### Exercise instructions:
An exact copy of every record is required.

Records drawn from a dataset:
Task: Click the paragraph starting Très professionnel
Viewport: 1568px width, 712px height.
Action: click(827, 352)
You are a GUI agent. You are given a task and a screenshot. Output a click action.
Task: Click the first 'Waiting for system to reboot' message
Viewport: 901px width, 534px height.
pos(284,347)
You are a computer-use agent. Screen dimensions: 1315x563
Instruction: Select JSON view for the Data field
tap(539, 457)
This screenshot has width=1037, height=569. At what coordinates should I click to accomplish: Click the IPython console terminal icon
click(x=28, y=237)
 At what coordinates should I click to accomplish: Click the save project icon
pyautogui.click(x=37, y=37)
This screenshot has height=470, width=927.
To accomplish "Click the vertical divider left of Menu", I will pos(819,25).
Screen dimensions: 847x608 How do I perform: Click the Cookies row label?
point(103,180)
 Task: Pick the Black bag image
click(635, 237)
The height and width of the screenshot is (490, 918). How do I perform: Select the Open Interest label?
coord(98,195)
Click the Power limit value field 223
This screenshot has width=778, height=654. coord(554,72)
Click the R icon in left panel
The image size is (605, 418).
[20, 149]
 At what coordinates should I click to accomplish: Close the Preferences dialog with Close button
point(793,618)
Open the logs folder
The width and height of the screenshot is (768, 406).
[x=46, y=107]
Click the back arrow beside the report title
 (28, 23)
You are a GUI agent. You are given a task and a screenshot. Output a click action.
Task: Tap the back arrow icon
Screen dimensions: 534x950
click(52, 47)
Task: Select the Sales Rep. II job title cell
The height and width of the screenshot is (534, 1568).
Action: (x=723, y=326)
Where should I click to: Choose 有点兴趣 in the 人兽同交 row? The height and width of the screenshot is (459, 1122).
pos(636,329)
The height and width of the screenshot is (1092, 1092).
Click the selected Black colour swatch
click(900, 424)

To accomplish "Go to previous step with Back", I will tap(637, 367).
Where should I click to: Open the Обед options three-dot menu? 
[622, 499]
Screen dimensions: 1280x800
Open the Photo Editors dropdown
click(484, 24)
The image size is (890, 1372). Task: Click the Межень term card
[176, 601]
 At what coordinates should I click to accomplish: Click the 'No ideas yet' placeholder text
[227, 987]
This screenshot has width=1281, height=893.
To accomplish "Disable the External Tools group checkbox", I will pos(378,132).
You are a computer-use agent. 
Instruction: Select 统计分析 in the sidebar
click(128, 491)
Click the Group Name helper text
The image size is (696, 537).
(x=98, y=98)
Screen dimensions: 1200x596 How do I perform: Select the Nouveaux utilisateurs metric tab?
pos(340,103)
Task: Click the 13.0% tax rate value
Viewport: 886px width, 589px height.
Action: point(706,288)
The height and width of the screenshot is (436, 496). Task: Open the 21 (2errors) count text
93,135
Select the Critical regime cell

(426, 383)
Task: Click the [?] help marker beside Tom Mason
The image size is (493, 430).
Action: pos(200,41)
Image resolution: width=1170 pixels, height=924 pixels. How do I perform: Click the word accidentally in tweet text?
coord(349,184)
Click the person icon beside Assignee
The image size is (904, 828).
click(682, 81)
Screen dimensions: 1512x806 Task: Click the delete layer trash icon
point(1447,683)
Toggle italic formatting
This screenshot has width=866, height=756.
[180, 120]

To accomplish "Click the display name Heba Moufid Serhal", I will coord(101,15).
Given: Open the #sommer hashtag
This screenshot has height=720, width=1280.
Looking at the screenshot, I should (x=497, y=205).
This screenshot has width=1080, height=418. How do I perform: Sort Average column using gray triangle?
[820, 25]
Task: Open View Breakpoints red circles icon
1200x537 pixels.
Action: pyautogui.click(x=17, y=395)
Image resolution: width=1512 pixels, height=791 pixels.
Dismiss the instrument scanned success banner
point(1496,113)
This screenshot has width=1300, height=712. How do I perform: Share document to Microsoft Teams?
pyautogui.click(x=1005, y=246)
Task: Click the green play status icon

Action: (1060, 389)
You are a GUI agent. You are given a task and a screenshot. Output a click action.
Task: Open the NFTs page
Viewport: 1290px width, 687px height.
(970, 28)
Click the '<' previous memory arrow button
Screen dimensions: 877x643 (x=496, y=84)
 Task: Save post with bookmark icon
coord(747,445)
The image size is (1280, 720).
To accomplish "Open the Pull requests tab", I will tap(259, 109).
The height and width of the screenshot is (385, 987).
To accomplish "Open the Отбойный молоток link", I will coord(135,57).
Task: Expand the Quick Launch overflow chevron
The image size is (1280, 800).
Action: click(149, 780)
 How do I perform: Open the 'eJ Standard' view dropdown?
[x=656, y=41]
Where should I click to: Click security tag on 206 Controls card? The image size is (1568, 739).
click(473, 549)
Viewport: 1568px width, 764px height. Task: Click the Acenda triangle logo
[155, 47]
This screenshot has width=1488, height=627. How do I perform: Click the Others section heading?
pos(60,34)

### Answer to this exercise:
Task: Click the paragraph starting Très professionnel
Viewport: 1568px width, 712px height.
Action: click(827, 352)
You are a GUI agent. You are given a task and a screenshot. Output a click action.
Task: Click the first 'Waiting for system to reboot' message
Viewport: 901px width, 534px height.
pos(284,347)
You are a computer-use agent. Screen dimensions: 1315x563
Instruction: Select JSON view for the Data field
tap(539, 457)
This screenshot has width=1037, height=569. At what coordinates should I click to accomplish: Click the IPython console terminal icon
click(x=28, y=237)
 At what coordinates should I click to accomplish: Click the save project icon
pyautogui.click(x=37, y=37)
This screenshot has height=470, width=927.
To accomplish "Click the vertical divider left of Menu", I will pos(819,25).
Screen dimensions: 847x608 How do I perform: Click the Cookies row label?
point(103,180)
 Task: Pick the Black bag image
click(635, 237)
The height and width of the screenshot is (490, 918). How do I perform: Select the Open Interest label?
coord(98,195)
Click the Power limit value field 223
This screenshot has width=778, height=654. coord(554,72)
Click the R icon in left panel
The image size is (605, 418).
[20, 149]
 At what coordinates should I click to accomplish: Close the Preferences dialog with Close button
point(793,618)
Open the logs folder
The width and height of the screenshot is (768, 406).
[x=46, y=107]
Click the back arrow beside the report title
 (28, 23)
You are a GUI agent. You are given a task and a screenshot. Output a click action.
Task: Tap the back arrow icon
Screen dimensions: 534x950
click(52, 47)
Task: Select the Sales Rep. II job title cell
The height and width of the screenshot is (534, 1568).
Action: (x=723, y=326)
Where should I click to: Choose 有点兴趣 in the 人兽同交 row? The height and width of the screenshot is (459, 1122).
pos(636,329)
The height and width of the screenshot is (1092, 1092).
Click the selected Black colour swatch
click(900, 424)

To accomplish "Go to previous step with Back", I will tap(637, 367).
Where should I click to: Open the Обед options three-dot menu? 
[622, 499]
Screen dimensions: 1280x800
Open the Photo Editors dropdown
click(484, 24)
The image size is (890, 1372). Task: Click the Межень term card
[176, 601]
 At what coordinates should I click to accomplish: Click the 'No ideas yet' placeholder text
[227, 987]
This screenshot has width=1281, height=893.
To accomplish "Disable the External Tools group checkbox", I will pos(378,132).
You are a computer-use agent. 
Instruction: Select 统计分析 in the sidebar
click(128, 491)
Click the Group Name helper text
The image size is (696, 537).
(x=98, y=98)
Screen dimensions: 1200x596 How do I perform: Select the Nouveaux utilisateurs metric tab?
pos(340,103)
Task: Click the 13.0% tax rate value
Viewport: 886px width, 589px height.
Action: point(706,288)
The height and width of the screenshot is (436, 496). Task: Open the 21 (2errors) count text
93,135
Select the Critical regime cell

(426, 383)
Task: Click the [?] help marker beside Tom Mason
The image size is (493, 430).
Action: pos(200,41)
Image resolution: width=1170 pixels, height=924 pixels. How do I perform: Click the word accidentally in tweet text?
coord(349,184)
Click the person icon beside Assignee
The image size is (904, 828).
click(682, 81)
Screen dimensions: 1512x806 Task: Click the delete layer trash icon
point(1447,683)
Toggle italic formatting
This screenshot has width=866, height=756.
[180, 120]

To accomplish "Click the display name Heba Moufid Serhal", I will coord(101,15).
Given: Open the #sommer hashtag
This screenshot has height=720, width=1280.
Looking at the screenshot, I should (x=497, y=205).
This screenshot has width=1080, height=418. How do I perform: Sort Average column using gray triangle?
[820, 25]
Task: Open View Breakpoints red circles icon
1200x537 pixels.
Action: pyautogui.click(x=17, y=395)
Image resolution: width=1512 pixels, height=791 pixels.
Dismiss the instrument scanned success banner
point(1496,113)
This screenshot has width=1300, height=712. How do I perform: Share document to Microsoft Teams?
pyautogui.click(x=1005, y=246)
Task: Click the green play status icon

Action: (1060, 389)
You are a GUI agent. You are given a task and a screenshot. Output a click action.
Task: Open the NFTs page
Viewport: 1290px width, 687px height.
(970, 28)
Click the '<' previous memory arrow button
Screen dimensions: 877x643 (x=496, y=84)
 Task: Save post with bookmark icon
coord(747,445)
The image size is (1280, 720).
To accomplish "Open the Pull requests tab", I will tap(259, 109).
The height and width of the screenshot is (385, 987).
To accomplish "Open the Отбойный молоток link", I will coord(135,57).
Task: Expand the Quick Launch overflow chevron
The image size is (1280, 800).
Action: click(149, 780)
 How do I perform: Open the 'eJ Standard' view dropdown?
[x=656, y=41]
Where should I click to: Click security tag on 206 Controls card? The image size is (1568, 739).
click(473, 549)
Viewport: 1568px width, 764px height. Task: Click the Acenda triangle logo
[155, 47]
This screenshot has width=1488, height=627. How do I perform: Click the Others section heading?
pos(60,34)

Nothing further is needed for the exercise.